PhenoTips Annotation Guidelines
Each of the following sections may be edited by clicking on the pencil icon to the right of the section header, visible when hovering over the title. The form autosaves, and there is also a save button on the bottom of the form.
Patient information
Prenatal and Perinatal History
Medical and Developmental History
Family History
Measurements
Clinical symptoms and physical findings
Click “This patient is clinically normal” for those patients/family members that have no known abnormal phenotypes.
Searching for Phenotypes. There are three methods to search for phenotypes. In both methods, you can autocomplete on any phenotype and add it directly to the record.
Choosing Phenotype terms. Your phenotype selections will show up under the “Current Selection” section over on the right panel of the Clinical symptoms section, where all of the selections from the different categories will be shown. This is where you will visualize the whole phenotype profile for the given patient.

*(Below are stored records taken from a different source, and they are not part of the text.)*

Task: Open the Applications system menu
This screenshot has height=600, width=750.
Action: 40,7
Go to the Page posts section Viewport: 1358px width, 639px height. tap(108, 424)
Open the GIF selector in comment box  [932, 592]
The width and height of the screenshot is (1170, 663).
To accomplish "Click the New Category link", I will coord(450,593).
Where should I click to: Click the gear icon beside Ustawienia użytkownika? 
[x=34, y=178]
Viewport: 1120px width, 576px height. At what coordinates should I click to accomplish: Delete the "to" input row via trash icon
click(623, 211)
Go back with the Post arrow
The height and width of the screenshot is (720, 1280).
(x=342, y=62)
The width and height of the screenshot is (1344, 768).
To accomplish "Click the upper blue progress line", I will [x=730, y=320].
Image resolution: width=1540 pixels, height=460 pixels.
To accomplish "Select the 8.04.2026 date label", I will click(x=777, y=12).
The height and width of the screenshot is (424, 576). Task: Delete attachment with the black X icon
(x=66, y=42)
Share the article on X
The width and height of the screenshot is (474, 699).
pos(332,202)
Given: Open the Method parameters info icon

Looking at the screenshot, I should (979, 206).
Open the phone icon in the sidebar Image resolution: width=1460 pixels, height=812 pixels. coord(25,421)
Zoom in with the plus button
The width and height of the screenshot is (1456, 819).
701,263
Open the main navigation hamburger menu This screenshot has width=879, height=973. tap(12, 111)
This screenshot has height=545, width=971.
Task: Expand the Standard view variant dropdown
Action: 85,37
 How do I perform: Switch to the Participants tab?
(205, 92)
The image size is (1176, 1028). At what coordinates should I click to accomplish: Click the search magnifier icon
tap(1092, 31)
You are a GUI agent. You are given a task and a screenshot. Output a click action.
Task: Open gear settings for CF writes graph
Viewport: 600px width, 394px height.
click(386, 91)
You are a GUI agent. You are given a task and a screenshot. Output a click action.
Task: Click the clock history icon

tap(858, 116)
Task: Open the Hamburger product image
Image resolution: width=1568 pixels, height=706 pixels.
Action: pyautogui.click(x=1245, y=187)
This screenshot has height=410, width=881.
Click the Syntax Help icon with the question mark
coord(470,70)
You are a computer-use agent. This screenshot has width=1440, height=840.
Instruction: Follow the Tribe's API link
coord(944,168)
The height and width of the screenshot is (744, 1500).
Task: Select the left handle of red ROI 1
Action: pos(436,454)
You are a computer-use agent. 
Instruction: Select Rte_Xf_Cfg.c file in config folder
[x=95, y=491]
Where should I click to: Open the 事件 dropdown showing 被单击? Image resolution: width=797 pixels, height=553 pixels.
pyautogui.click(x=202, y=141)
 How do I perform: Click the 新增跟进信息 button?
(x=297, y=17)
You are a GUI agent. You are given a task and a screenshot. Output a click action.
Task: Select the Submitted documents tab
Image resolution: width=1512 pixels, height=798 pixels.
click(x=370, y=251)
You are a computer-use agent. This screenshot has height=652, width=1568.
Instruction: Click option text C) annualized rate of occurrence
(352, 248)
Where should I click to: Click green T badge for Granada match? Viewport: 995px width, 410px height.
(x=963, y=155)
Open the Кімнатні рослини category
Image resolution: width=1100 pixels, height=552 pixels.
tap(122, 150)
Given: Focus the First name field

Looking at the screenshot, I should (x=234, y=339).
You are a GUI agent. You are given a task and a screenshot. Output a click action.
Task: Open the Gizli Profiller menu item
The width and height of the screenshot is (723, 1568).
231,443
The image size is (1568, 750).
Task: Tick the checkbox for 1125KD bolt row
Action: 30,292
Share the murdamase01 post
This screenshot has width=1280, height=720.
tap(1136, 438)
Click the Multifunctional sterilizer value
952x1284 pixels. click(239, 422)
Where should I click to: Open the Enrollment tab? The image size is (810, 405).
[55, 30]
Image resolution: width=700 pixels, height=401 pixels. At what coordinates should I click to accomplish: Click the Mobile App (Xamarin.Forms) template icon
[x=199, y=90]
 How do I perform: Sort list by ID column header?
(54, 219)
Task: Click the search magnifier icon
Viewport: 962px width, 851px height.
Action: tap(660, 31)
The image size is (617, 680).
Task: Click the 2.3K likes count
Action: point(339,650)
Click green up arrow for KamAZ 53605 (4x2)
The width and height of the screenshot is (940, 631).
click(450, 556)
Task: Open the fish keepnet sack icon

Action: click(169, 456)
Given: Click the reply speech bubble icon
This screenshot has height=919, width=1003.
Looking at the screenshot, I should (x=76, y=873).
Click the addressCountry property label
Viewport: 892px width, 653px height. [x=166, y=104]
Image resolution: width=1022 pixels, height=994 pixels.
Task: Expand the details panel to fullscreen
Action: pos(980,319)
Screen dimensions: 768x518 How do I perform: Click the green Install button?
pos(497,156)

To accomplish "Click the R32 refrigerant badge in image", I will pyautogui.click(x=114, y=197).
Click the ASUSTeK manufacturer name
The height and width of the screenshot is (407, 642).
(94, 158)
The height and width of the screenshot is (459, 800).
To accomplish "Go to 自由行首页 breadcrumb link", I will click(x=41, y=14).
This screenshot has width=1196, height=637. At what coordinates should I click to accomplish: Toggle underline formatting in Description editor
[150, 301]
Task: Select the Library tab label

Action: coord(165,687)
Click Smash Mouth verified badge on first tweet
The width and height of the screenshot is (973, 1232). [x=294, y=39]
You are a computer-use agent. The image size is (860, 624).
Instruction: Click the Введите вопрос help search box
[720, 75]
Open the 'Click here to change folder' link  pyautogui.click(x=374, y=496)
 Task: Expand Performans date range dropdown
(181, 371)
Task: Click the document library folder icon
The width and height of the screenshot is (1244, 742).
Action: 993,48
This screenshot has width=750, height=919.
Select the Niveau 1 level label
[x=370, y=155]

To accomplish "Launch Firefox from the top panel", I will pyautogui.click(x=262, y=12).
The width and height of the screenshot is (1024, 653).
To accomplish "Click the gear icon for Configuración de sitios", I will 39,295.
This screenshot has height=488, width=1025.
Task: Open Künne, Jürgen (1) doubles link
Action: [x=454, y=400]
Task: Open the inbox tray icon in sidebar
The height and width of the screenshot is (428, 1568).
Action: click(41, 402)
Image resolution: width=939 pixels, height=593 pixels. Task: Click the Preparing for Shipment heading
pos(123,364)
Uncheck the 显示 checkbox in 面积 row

Phenotype Annotation Sufficiency Meter This function appears at the top of the “Current Selection” section. This meter assesses the breadth and depth of your phenotype annotation profile using a five-star rating system for a given patient in the context of all curated human and model organism phenotypes. The goal is to make your annotation profile specific enough to exclude similar diseases and to identify model organisms with similar phenotypes that may have mutations in relevant genes or pathways. The patient annotation profile is also used to aid exome prioritization using the same technology.
Additional Phenotype Information
Term requests. In some cases, you may not be able to find the term you are looking for. The “Other” white box at the bottom of each category besides being used to search that category is also used to record user requests. This allows a free-text request, which will be sent to the HPO tracker and someone will follow up with you in the UDPICS system chat once the term has been implemented or if clarification is needed. Please make sure to include only one term per request and make it as descriptive as possible. A request may also be a refinement of existing terms, please feel free to reference these in the request. Please do not request: a. Acronyms b. Measurement values c. Collections of phenotypes, such as diseases or syndromes d. Genotype or chromosomal abnormalities (for example, Microarray Xp22.31 dup, maternally derived; ETFDH carrier) e. Identifiers - a human readable label is required f. Patient history (use the section above). g. Assays – however, observable phenotypes derived from a specific assay are fine. For example, “abnormal MRI” does not describe a phenotype, rather what made that MRI abnormal is the observed phenotype (instead, request “cerebral volume loss indicated by abnormal MRI”). h. Devices – similarly, do not request devices but rather the phenotypes that are addressed by their use. For example, “mitral valve prolapse via echocardiogram.” If you have questions about whether a term is applicable, please contact the Phenotype Team by emailing obo-human-phenotype@lists.sourceforge.net.
You Might Want to Check For In the yellow box underneath the “Browse Categories” one has the ability to indicate specific phenotypes that are known to improve differential diagnosis. Clicking on this header opens up a direct selection of these phenotype terms. Choice of these populates the Current Selection in the right hand panel.
Diagnosis. Note that generally, a disorder is used to annotate the patient profile because it was either: tested and confirmed to be either present or absent OR suspected based on the manifestations (phenotypes), but not yet tested.